Resource Type: Technical Reports

NDARC Technical Report No. 20 (1993)


Methadone maintenance (MM) is the largest modality for the treatment of opioid dependence in Australia, with approximately 11,000 patients currently in treatment. Very little attention has been paid to social and demographic differences between opioid users in Australia, with most research and discussion proceeding as if MM patients were a relatively homogenous group.

Clinical lore among staff working in MM clinics has suggested that there may be geographic differences between MM patients in different areas of Sydney. One often suggested difference has been between patients residing in inner and outer Sydney suburbs. Such differences may be expected on the grounds of differences in social class, education and access to health and welfare services in the two areas. There is, for example, a substantial literature on social class and educational differences in premature mortality and morbidity. These differences are attributable, in part, to differences in behaviour that put health at risk such as smoking, alcohol use, diet, exercise and health care utilisation.

There is emerging evidence of such differences in the patterns of use and health consequences of amphetamine use in Sydney among users from the inner city and the more economically depressed south western suburbs. South western amphetamine users consumed more speed in an average episode, reported greater dependence, and had more health problems than inner city users. While a part of suburban Sydney, the south western suburbs are approximately 50 kilometres from inner Sydney. The south west is thus geographically remote from the inner city, and is more socially disadvantaged on indicators such as unemployment, education and income.

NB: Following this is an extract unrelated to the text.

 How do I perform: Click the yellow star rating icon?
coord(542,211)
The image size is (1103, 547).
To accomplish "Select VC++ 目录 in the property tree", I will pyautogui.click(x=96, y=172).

Given the differences in locality and social status between the two areas, there may be clinically significant differences in the profiles and behaviours of MM patients from the inner city, and those from the south western suburbs. Differences in demographics and socioeconomic status may directly contribute to differences in the behaviours of groups of MM patients, with implications for their clinical management. Anecdotal evidence from clinic staff in these two areas indicated that they perceived the two groups of patients to be dissimilar, and to present different clinical problems.

The current study aimed to compare groups of inner city Sydney (ICS) and south western Sydney (SWS) MM patients. Specifically, the study aimed to ascertain whether there were differences in the socio-demographic profiles, treatment factors, current drug use and injecting behaviours, and psychological functioning of ICS and SWS patients. The study was conducted as part of a larger study on HIV risk-taking among MM patients.